TO DO. After finding the line with "www.provincia.udine.it (955, 647)" in the entries below, retype exactly each line from there through the line with "026 324 90 00 (862, 2094)", including that final line.

Collection entries:
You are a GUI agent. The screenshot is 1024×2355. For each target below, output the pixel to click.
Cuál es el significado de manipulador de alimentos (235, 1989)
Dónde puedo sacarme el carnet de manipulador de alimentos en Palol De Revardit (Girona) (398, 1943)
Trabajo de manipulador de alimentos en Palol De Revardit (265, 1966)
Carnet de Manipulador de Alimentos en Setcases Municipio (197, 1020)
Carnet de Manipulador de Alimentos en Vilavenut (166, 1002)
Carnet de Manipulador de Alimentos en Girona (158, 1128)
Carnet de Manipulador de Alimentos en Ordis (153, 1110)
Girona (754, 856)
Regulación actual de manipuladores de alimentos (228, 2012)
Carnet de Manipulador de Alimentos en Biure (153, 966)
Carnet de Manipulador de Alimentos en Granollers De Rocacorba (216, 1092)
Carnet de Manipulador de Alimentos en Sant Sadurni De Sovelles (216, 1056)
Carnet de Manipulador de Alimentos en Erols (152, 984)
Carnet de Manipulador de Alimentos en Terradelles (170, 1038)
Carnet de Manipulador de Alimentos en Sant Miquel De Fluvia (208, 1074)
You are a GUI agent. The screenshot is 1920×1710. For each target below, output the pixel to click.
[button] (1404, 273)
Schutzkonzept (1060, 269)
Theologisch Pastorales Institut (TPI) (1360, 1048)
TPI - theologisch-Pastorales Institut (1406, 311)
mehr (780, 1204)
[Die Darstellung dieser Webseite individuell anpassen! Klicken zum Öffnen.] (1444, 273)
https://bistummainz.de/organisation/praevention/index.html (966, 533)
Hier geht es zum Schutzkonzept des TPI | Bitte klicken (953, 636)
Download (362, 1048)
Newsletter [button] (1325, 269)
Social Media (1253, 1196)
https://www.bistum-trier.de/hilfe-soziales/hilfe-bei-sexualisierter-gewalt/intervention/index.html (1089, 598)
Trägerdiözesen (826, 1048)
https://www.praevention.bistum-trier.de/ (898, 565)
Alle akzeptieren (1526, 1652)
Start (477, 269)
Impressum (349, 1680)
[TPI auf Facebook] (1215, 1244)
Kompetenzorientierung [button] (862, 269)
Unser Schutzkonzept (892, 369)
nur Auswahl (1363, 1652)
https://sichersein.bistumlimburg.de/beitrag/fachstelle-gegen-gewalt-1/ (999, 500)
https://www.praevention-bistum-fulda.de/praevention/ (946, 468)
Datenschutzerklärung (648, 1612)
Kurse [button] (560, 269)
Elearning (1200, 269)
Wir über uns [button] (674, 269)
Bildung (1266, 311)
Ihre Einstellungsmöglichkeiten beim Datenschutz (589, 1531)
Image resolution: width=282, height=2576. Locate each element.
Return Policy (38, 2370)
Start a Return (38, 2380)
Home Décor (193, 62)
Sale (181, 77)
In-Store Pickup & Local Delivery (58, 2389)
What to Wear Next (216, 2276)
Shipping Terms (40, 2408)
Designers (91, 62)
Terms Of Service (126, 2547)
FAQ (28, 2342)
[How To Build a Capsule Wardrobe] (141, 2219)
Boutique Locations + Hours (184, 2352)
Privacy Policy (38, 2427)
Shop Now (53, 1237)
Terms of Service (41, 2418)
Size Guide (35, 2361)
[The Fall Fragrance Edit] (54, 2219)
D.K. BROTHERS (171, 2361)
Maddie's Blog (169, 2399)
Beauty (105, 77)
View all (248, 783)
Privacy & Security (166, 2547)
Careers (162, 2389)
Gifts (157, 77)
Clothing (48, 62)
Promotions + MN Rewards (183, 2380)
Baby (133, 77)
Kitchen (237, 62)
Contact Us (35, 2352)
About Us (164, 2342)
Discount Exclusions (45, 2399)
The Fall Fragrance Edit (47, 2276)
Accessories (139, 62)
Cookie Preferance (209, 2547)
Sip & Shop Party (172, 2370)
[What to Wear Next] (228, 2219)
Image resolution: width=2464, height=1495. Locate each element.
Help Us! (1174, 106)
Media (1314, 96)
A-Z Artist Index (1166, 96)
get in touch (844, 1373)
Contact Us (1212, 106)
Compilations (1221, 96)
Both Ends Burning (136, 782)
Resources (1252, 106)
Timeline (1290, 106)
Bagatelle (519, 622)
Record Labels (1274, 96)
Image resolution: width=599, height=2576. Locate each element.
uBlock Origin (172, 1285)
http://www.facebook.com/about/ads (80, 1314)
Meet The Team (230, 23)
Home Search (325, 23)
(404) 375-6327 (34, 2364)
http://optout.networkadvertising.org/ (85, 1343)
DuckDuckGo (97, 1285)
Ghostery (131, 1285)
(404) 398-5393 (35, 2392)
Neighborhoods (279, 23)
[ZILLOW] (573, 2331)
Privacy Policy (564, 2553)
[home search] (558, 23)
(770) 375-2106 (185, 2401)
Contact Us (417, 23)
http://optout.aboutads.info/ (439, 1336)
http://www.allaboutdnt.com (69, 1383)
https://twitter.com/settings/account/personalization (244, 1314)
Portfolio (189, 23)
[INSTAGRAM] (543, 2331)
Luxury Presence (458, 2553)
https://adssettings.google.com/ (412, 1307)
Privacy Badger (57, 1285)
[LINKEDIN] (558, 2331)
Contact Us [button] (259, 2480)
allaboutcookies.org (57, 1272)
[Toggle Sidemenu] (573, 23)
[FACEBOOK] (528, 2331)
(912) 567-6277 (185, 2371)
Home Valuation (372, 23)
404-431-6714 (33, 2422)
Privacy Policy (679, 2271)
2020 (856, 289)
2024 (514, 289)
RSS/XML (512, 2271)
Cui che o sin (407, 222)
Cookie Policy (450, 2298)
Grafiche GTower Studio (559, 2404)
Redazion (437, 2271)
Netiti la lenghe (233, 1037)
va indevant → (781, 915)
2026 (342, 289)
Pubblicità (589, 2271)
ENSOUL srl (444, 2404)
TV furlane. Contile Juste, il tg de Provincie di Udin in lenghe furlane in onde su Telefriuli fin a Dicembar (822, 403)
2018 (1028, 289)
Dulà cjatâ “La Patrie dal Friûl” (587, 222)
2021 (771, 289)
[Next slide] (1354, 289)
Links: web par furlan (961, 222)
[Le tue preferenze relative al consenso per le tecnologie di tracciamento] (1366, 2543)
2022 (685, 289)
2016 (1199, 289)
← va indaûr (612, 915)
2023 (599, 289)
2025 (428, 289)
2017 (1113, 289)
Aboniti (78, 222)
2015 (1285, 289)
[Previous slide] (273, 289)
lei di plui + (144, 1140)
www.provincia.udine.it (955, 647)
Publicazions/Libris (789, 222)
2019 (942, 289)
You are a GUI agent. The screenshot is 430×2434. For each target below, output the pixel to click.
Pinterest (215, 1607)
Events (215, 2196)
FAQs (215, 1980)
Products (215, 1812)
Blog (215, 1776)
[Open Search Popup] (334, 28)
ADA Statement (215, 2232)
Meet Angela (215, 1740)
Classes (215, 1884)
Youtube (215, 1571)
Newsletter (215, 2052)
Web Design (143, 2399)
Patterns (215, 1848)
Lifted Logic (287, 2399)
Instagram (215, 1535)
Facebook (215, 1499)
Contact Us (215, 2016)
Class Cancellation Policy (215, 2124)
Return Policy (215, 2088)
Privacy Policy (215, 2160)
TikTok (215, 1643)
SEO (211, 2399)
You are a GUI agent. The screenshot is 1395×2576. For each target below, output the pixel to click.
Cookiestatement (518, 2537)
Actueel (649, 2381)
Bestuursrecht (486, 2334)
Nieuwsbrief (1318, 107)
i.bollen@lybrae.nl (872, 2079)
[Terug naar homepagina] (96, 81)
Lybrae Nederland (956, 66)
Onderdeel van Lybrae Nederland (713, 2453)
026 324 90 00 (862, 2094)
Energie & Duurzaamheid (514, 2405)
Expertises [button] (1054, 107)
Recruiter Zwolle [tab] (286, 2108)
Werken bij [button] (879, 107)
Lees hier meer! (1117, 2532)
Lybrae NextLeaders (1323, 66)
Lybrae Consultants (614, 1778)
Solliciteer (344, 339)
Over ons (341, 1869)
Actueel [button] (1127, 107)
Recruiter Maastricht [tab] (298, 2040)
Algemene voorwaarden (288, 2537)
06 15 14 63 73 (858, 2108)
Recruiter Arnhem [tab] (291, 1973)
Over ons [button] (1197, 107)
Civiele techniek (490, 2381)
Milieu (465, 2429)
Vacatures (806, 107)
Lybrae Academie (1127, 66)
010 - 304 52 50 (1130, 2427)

ANSWER SECTION.
www.provincia.udine.it (955, 647)
Publicazions/Libris (789, 222)
2019 (942, 289)
You are a GUI agent. The screenshot is 430×2434. For each target below, output the pixel to click.
Pinterest (215, 1607)
Events (215, 2196)
FAQs (215, 1980)
Products (215, 1812)
Blog (215, 1776)
[Open Search Popup] (334, 28)
ADA Statement (215, 2232)
Meet Angela (215, 1740)
Classes (215, 1884)
Youtube (215, 1571)
Newsletter (215, 2052)
Web Design (143, 2399)
Patterns (215, 1848)
Lifted Logic (287, 2399)
Instagram (215, 1535)
Facebook (215, 1499)
Contact Us (215, 2016)
Class Cancellation Policy (215, 2124)
Return Policy (215, 2088)
Privacy Policy (215, 2160)
TikTok (215, 1643)
SEO (211, 2399)
You are a GUI agent. The screenshot is 1395×2576. For each target below, output the pixel to click.
Cookiestatement (518, 2537)
Actueel (649, 2381)
Bestuursrecht (486, 2334)
Nieuwsbrief (1318, 107)
i.bollen@lybrae.nl (872, 2079)
[Terug naar homepagina] (96, 81)
Lybrae Nederland (956, 66)
Onderdeel van Lybrae Nederland (713, 2453)
026 324 90 00 (862, 2094)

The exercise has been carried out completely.